__Exercise brief__. Look through the listing below for the line containing "Task: Click the (0.01) table value". Copy it and each line after it up to and including the line containing "Given: Click the", exactly, leaving out pictures.

__Exercise materials__.
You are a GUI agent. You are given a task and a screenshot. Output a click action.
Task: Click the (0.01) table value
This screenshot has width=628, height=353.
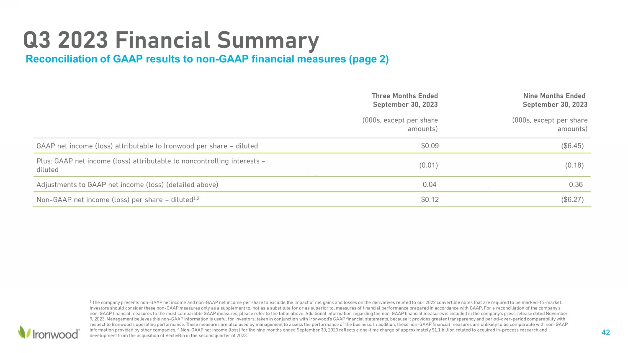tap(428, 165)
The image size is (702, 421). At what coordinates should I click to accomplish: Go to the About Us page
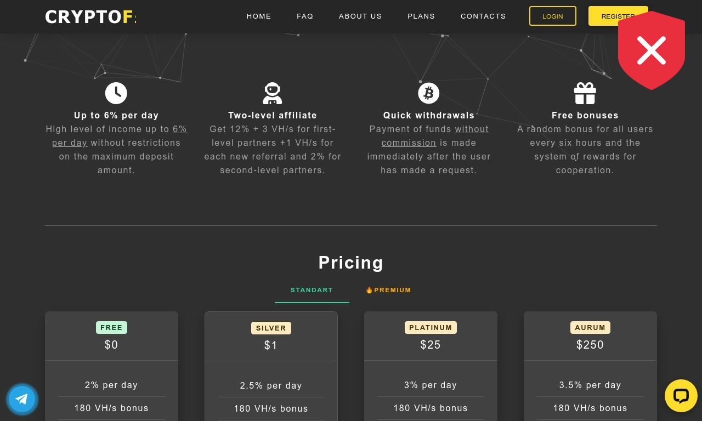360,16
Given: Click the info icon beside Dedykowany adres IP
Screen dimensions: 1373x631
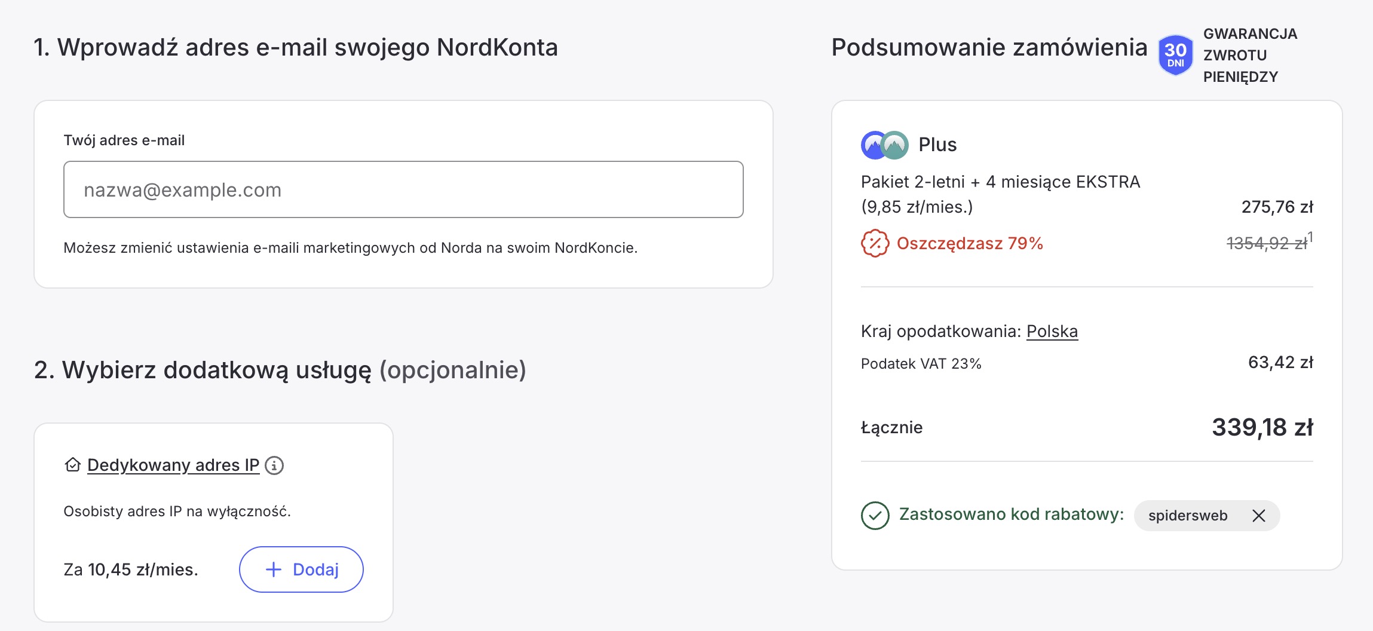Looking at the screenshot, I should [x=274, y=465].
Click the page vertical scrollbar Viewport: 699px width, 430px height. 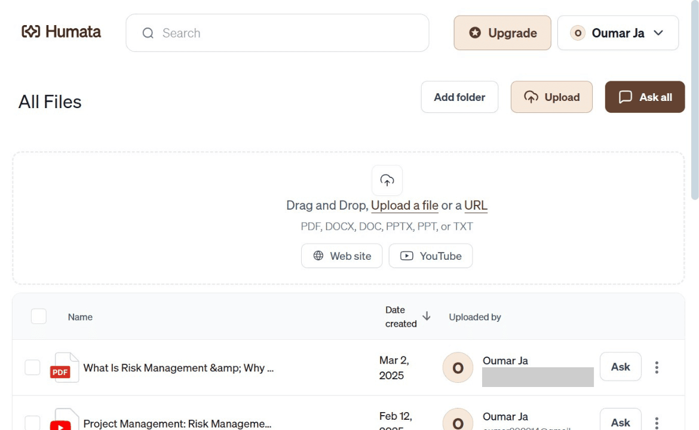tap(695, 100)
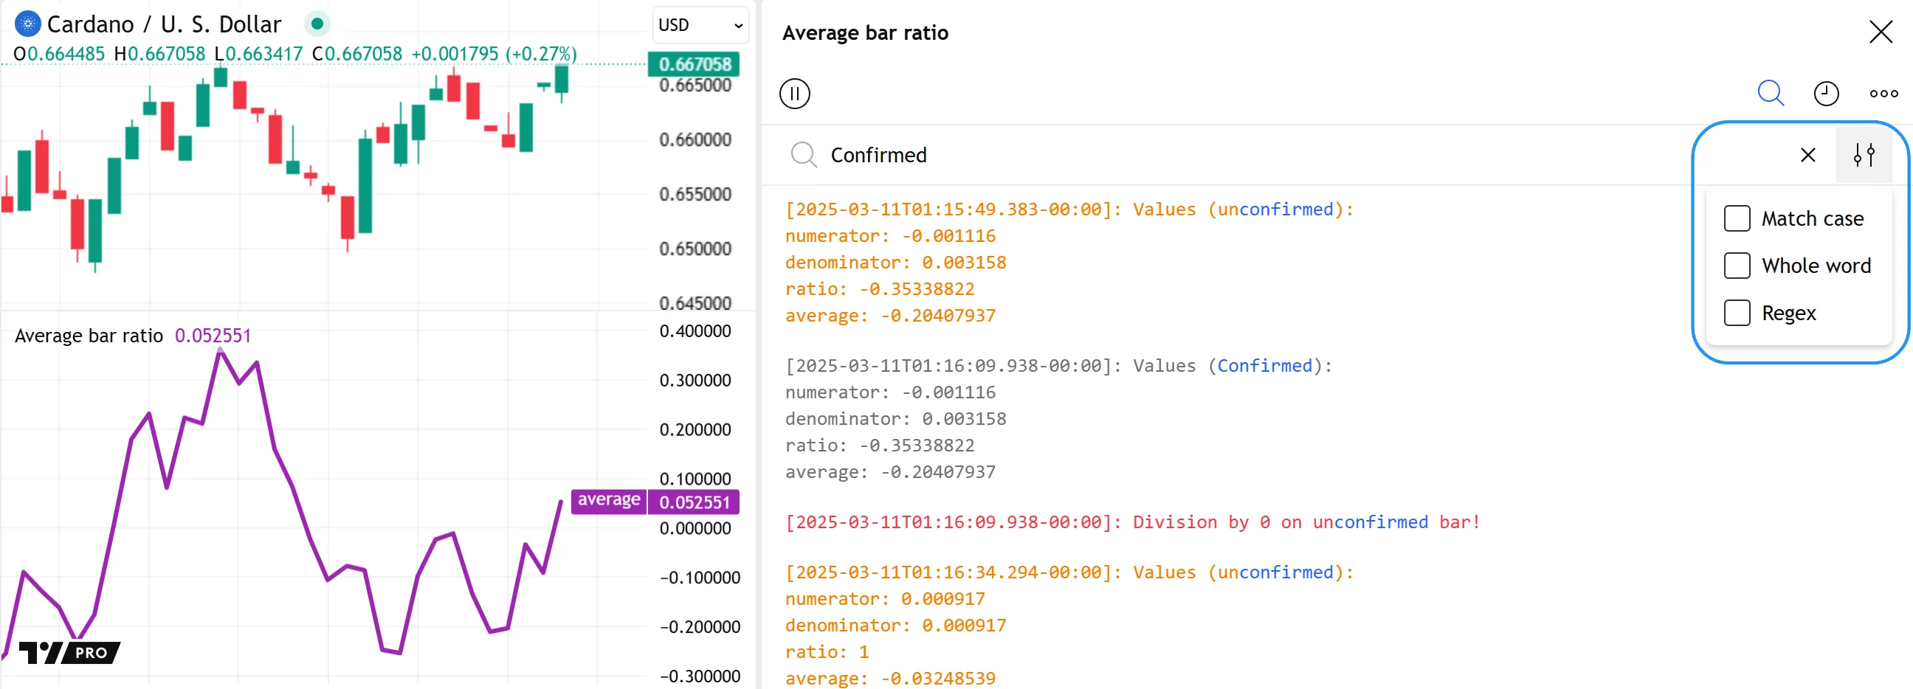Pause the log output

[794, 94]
--
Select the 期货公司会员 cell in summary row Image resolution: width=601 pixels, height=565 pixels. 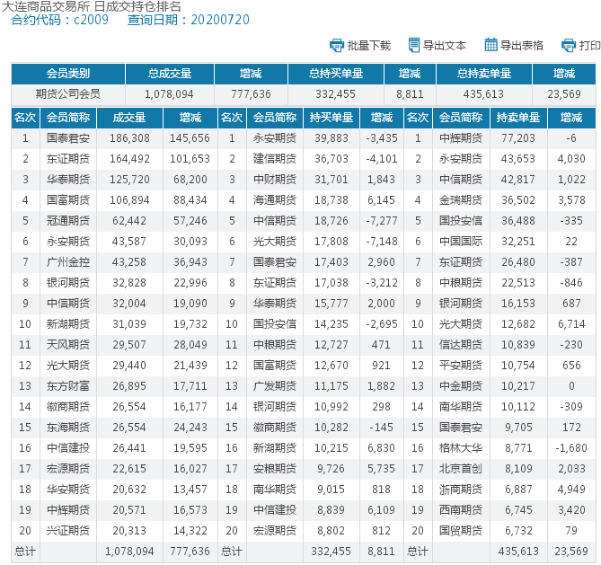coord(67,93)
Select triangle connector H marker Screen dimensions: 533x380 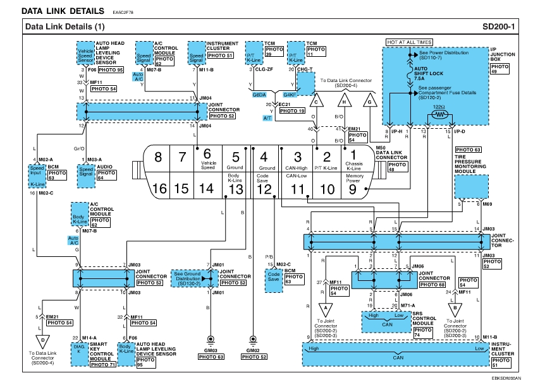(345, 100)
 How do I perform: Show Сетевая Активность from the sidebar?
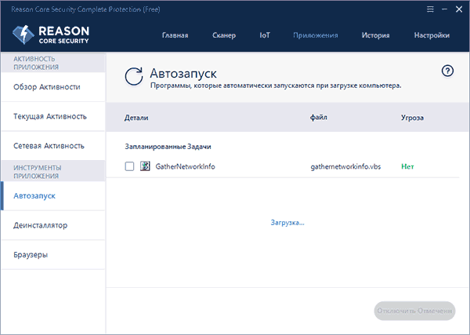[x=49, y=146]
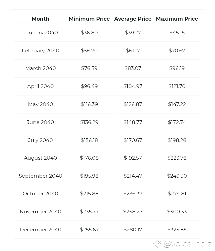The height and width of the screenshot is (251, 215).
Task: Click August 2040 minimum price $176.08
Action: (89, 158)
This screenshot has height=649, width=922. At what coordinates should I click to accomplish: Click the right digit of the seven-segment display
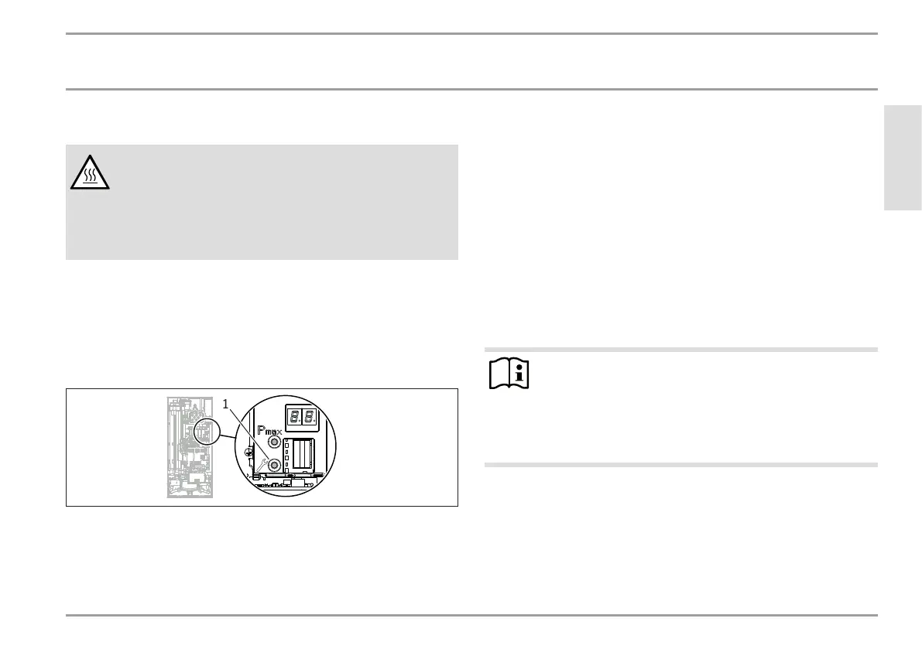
==
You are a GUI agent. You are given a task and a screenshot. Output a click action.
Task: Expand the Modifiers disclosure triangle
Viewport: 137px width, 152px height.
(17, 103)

__Solution for this exercise__.
Task: Click the (0.01) table value
This screenshot has width=628, height=353.
tap(428, 165)
The image size is (702, 421). At what coordinates should I click to accomplish: Go to the About Us page
360,16
Given: Click the info icon beside Dedykowany adres IP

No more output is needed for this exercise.